[[ Recorded information open ]]

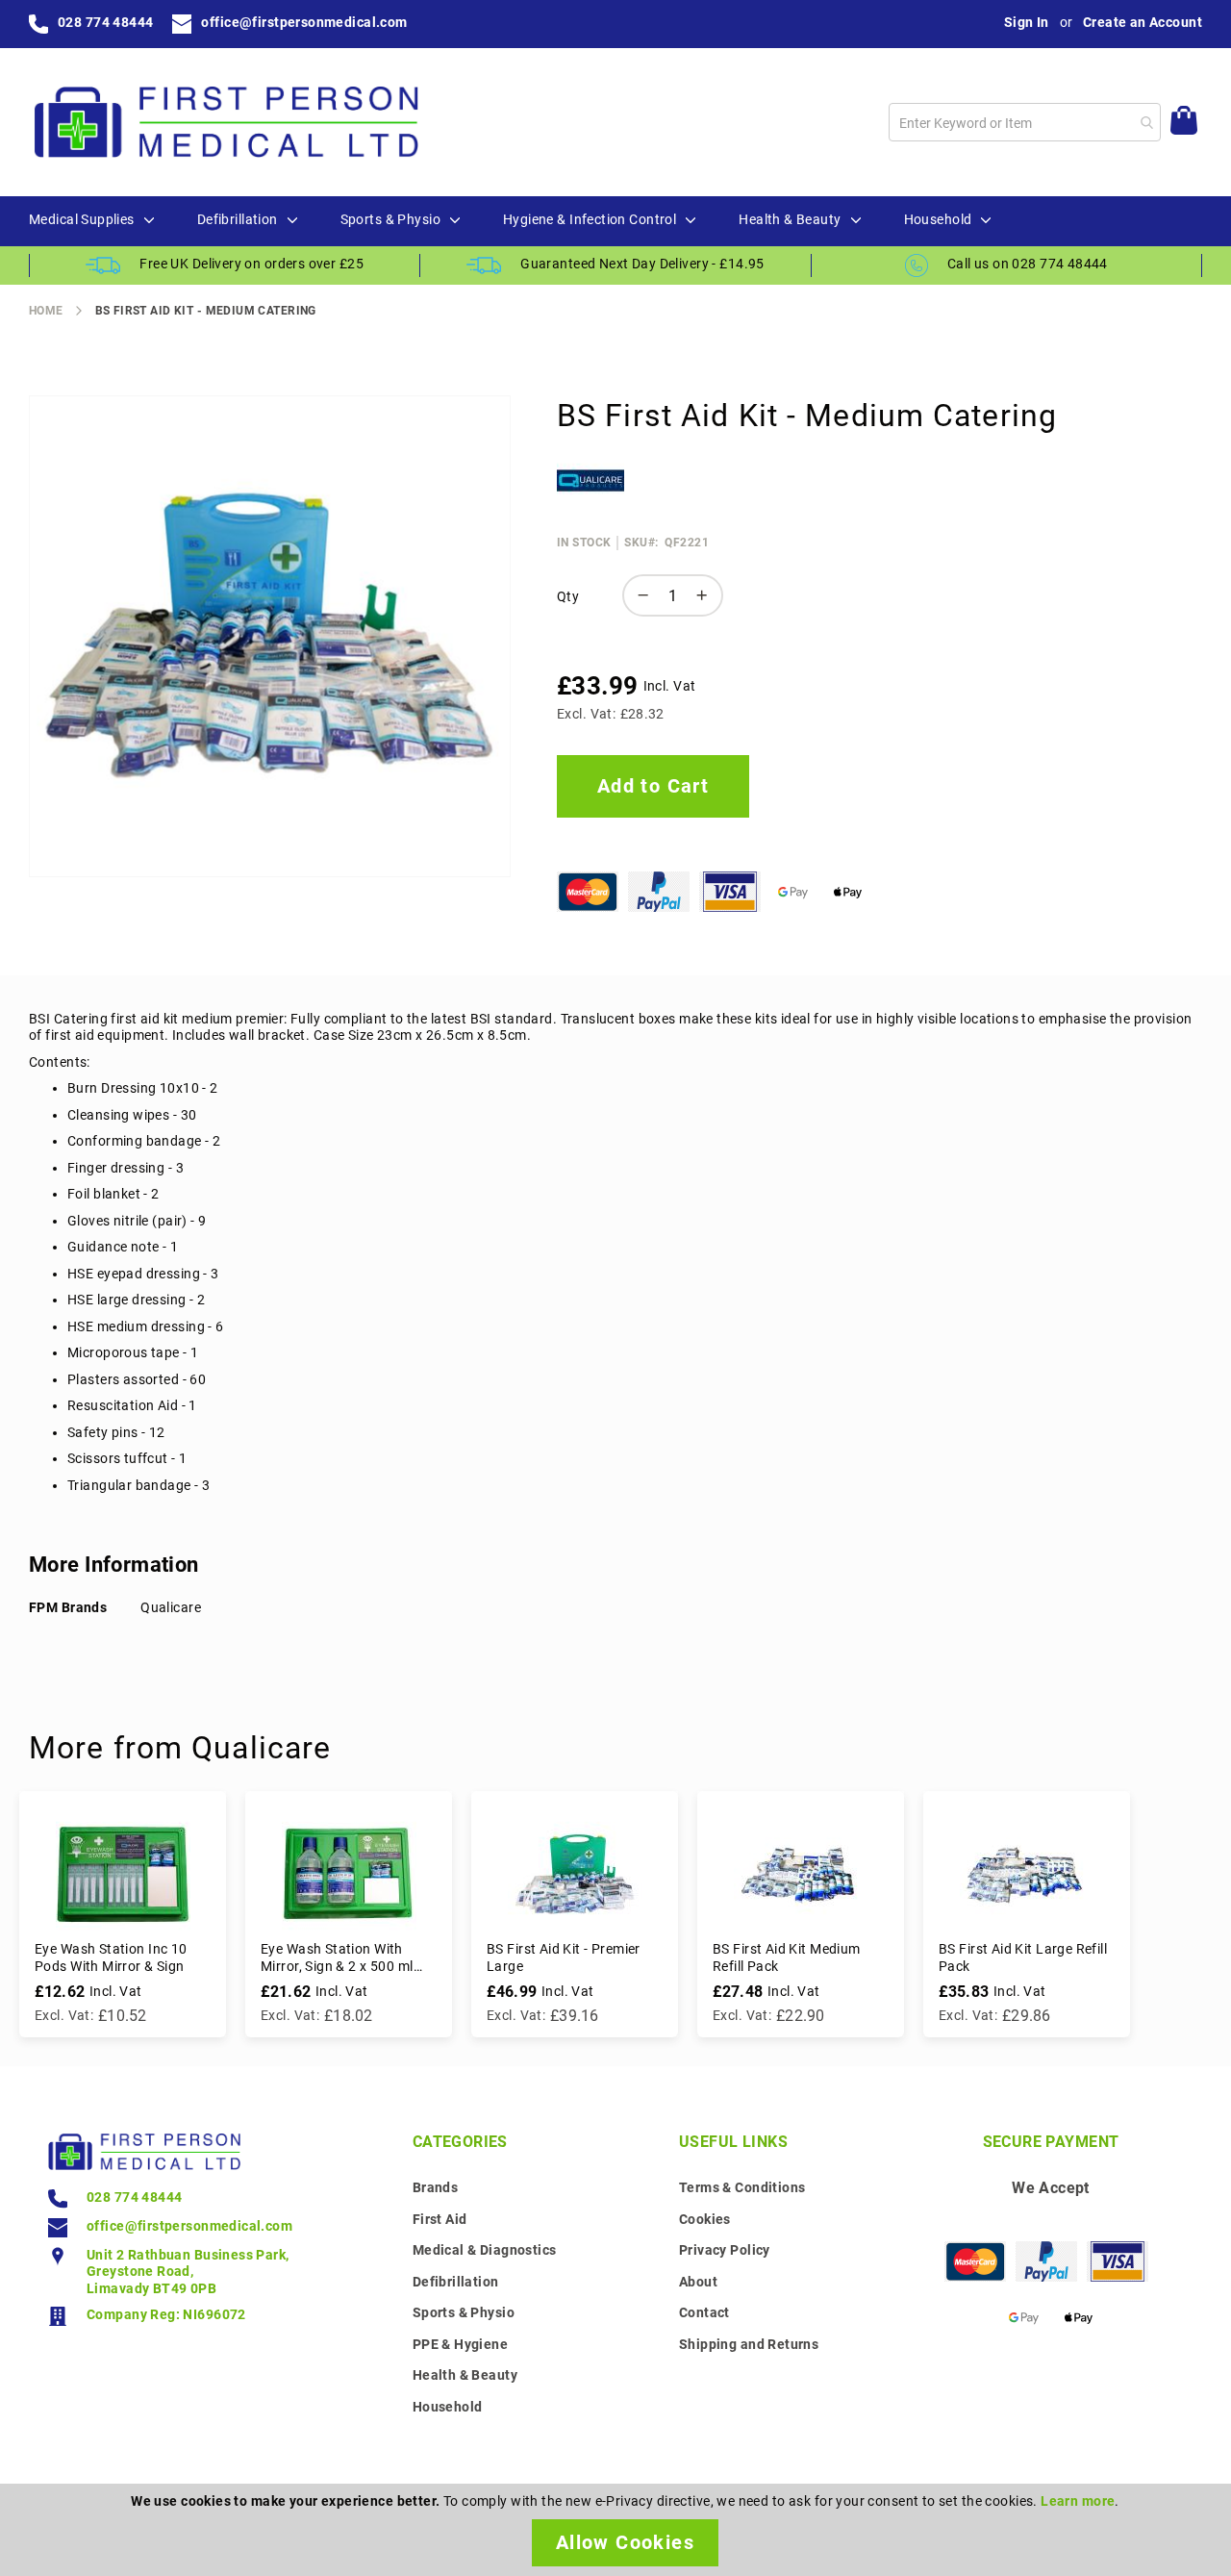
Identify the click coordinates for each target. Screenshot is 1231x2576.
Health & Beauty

[[ Recorded information closed ]]
[[ Recorded information open ]]

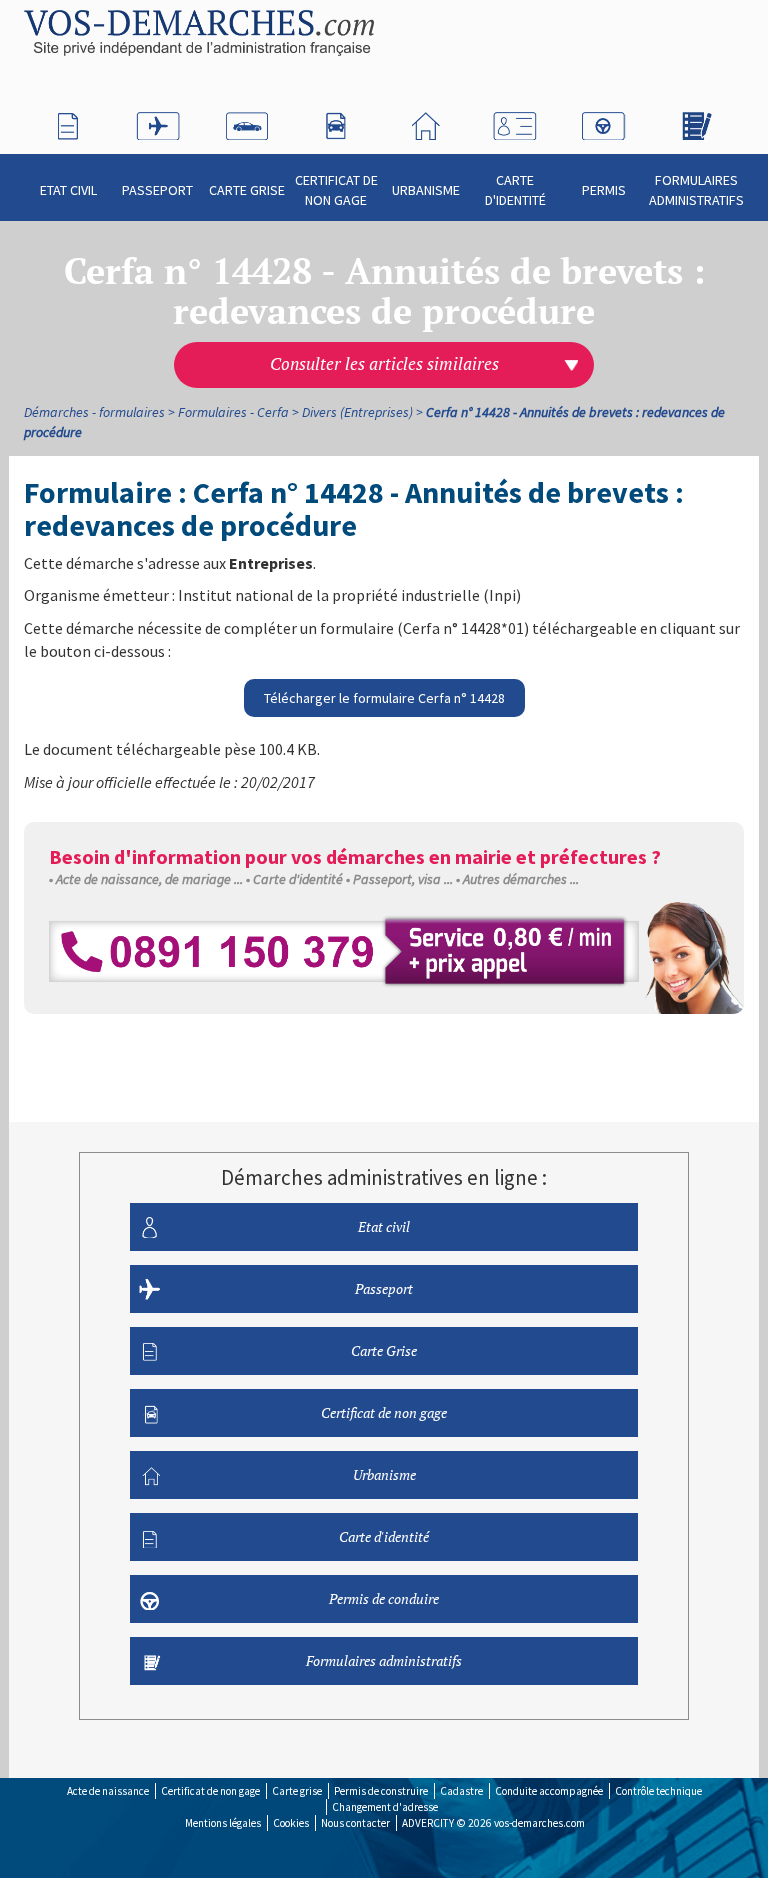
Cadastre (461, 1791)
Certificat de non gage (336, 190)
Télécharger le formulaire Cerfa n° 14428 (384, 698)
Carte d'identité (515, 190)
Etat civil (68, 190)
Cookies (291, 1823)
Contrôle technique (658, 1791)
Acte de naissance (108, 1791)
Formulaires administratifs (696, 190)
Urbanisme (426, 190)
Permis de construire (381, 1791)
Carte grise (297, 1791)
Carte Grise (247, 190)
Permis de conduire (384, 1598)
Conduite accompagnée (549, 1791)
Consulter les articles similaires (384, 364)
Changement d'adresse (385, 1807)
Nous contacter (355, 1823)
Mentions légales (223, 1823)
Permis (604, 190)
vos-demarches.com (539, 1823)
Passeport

[[ Recorded information closed ]]

A verbatim transcription is needed of the lines above, starting at the line with "Identify the click" and ending at the line with "Health & Beauty", both included, and of nothing else.

Written response:
Identify the click coordinates for each target. Screenshot is 1231x2576.
Health & Beauty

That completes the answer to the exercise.